=== WHAT THIS EXERCISE ASKS ===
**A)** Set down the part of the concert review starting at "The four composers" and ending at "including this listener.".
**B)** According to the concert review, where is Cappella Clausura in residence?
**C)** Continue the review of the Cappella Clausura concert from the point where it stops.

=== ARTICLE ===

+--

The four composers performed by the Cappella Clausura on Sunday, all overlooked women, were fortunate to have conductor and scholar Amelia Le Clair do the dirty work for them: searching for their music and presenting it in  performances that invariably win over the reluctant, including this listener.

Cappella Clausura gave its first concert in May of 2004 with Le Clair and, yes, paid singers.  When she was told that women composers didn’t exist, Le Clair determined to be the first, studying composition until she began finding music by women. That changed her career path. Her programming and sense of theater, she has stated in interviews, is modeled on what Joel Cohen used to do with the Boston Camerata, and her conducting model is her teacher, Simon Carrington. “I love his gestures,” she remarked, “which I have totally copped.” She is a superb choral conductor.  What are her favorite finds? “Everything has been gratifying, because each find negates the words I grew up with: There are no women composers.”

For this concert in Church of the Messiah in Auburndale (where they are in residence), Cappella Clausura assembled an orchestra of classical period instruments, playing at A=430. The singers included several I had heard in Le Clair’s Vermilion Ensemble; all ten had solo turns. All were exceptional.

The concert began with the seven-movement “Dixit Dominus” (Psalm 109, King James 110) by Marianna von Martines (1744-1812), published, finally, in 1997 by A-R Editions Inc. under their “Recent Researches in the Music of the Classical Era.” An aristocrat, Von Martines had a chain of helpers.  First, she had the backing of Pietro Metastasio, the imperial court poet and successful librettist, her foster father and patron. He brought her to the attention of Padre Biovanni Batista Martinai who sponsored her candidacy to the Accademia Filarmonica di Bologna. She wrote “Dixit Dominus” to commemorate her election as its first woman. The performance revealed several vocal solos with flutes which were quite lovely, and many moments of delightful music making.

+--

=== GIVEN RECORDS ===

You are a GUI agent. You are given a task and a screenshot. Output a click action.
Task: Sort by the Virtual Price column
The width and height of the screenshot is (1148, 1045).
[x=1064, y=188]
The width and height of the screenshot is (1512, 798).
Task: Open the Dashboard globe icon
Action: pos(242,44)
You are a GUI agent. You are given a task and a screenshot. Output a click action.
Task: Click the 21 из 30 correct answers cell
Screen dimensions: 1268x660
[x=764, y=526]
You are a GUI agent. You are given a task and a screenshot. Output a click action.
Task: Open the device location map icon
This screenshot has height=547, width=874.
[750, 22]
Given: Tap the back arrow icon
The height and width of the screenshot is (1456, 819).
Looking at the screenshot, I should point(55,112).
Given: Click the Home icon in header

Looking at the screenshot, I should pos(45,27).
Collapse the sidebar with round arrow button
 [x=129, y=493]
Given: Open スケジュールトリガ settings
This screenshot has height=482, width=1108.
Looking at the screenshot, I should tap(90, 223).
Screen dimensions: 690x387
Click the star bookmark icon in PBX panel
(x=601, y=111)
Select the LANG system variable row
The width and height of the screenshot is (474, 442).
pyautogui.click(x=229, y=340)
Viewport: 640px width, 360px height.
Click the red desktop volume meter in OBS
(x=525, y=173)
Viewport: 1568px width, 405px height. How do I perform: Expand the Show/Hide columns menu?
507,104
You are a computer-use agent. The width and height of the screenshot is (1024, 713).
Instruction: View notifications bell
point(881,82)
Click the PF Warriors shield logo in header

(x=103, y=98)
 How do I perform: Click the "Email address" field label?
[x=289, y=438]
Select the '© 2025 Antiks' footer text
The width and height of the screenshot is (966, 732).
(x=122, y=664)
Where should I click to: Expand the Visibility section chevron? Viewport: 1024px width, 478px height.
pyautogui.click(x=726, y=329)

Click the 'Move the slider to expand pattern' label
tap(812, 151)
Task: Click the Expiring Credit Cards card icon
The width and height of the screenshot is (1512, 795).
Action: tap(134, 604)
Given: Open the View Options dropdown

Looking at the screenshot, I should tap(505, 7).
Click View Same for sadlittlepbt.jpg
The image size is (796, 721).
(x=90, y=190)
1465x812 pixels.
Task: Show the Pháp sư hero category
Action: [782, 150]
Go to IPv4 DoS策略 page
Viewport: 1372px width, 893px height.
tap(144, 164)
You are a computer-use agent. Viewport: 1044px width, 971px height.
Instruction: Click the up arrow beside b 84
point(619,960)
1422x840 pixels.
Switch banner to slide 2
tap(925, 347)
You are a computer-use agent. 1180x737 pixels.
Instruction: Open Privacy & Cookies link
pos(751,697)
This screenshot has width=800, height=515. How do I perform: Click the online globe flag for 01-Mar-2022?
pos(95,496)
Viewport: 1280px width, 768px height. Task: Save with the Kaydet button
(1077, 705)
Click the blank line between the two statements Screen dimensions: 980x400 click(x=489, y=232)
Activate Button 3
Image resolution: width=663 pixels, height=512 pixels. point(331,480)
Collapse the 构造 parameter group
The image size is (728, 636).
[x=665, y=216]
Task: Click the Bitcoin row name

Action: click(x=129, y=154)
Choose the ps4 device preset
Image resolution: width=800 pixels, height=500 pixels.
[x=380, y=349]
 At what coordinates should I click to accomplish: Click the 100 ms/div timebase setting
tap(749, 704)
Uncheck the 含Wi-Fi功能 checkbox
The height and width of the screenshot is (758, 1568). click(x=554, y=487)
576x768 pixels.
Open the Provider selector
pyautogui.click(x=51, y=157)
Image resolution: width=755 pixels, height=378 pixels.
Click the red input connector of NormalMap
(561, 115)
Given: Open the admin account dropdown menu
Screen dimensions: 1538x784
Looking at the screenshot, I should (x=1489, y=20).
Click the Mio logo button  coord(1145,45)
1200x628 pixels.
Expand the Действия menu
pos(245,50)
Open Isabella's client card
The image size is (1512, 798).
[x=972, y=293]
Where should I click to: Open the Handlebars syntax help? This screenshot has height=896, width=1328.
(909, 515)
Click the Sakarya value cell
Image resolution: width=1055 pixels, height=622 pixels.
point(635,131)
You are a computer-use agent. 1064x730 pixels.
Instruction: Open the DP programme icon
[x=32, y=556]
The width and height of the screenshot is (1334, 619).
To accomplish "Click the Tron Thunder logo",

+--

=== EXPECTED ANSWERS ===
**A)**
The four composers performed by the Cappella Clausura on Sunday, all overlooked women, were fortunate to have conductor and scholar Amelia Le Clair do the dirty work for them: searching for their music and presenting it in  performances that invariably win over the reluctant, including this listener.

**B)** Church of the Messiah in Auburndale

**C)**
The happy surprises of the evening were two gorgeous a cappella pieces by British composer Rebecca Clarke (1886-1979), known best for her Viola Sonata (1919), which has become a staple of the viola repertoire. “My Spirit Like a Charmed Bark Doth Float,” text by Percy Bysse Shelly, which he described as a fragment, and “Come, O Come, My Life’s Delight” to words of Thomas Campion. Both got beautiful readings from Cappela Clausura, whose sensitivity to each musical nuance matched Clarke’s keen attention to word painting, bringing the texts to life with lovely melodies and harmonies familiar to those who know Anglican choral singing. I would be interested in hearing her other eleven choral works—with Le Clair conducting—none of which was performed in her lifetime.

Another find was Erna Woll (1917-2005), a German composer all but unknown in the United States, here represented by her “Deutsches Properium von Gründunnerstag” (German Propers for Maundy Thursday). Le Clair learned about Woll from conductor Jane Ring Frank, and was immediately taken by how Woll’s setting  so well  illuminated its text. Le Clair had the inspired idea of  breaking up the movements of the Propers, which would not have been heard together, by interspersing them with three Phantasias for solo lute by David Kellner (1670-1748), here played by Catherine Lidell. Alas, lutes are fussy about temperature change, and a string immediately broke so only two of these pieces were heard.

Feminist scholars have touted the brilliance of Fanny Hensel (1805-1847), née Fanny Mendelssohn, best known as Felix Mendelssohn’s older sister. She does not benefit though from being compared with her genius brother. According to the program notes, Felix and her family were adamant that she not publish or perform in public. Both were child prodigies, and very close. At the age of 14, Hensel, a brilliant pianist, played the 24 Preludes from Well Tempered Clavier by heart. She later wrote cadenzas for Beethoven piano concertos and played his “Hammerklavier,” no mean feat, but despite early brilliance and an encouraging husband, she remained creatively isolated in her adult years.

The influence and love of Bach come through in her two pieces in this concert. In terms of harmony, she often goes far beyond her brother Felix… “What makes one sit up and take notice is the unerring feel for spoken language,” Le Clair writes.  Both of the pieces performed on this concert waited almost 150 years after Hensel’s death years to be published. She actually wrote some 450 compositions, most of which remained only in archives after her death.

Hensel’s Song of Praise, Meine Seele ist stille, a five-movement cantata for soprano, alto, mixed choir and orchestra (1831) got an excellent performance from Cappella Clausura’s singers.  Mezzo-soprano Susan Paxson sang the Recitatif stunningly, and soprano Adriana Repetto added to the beauty of the Aria. Throughout the concert, Andrea LeBlanc’s and Na’ama Lion’s flutes were excellent.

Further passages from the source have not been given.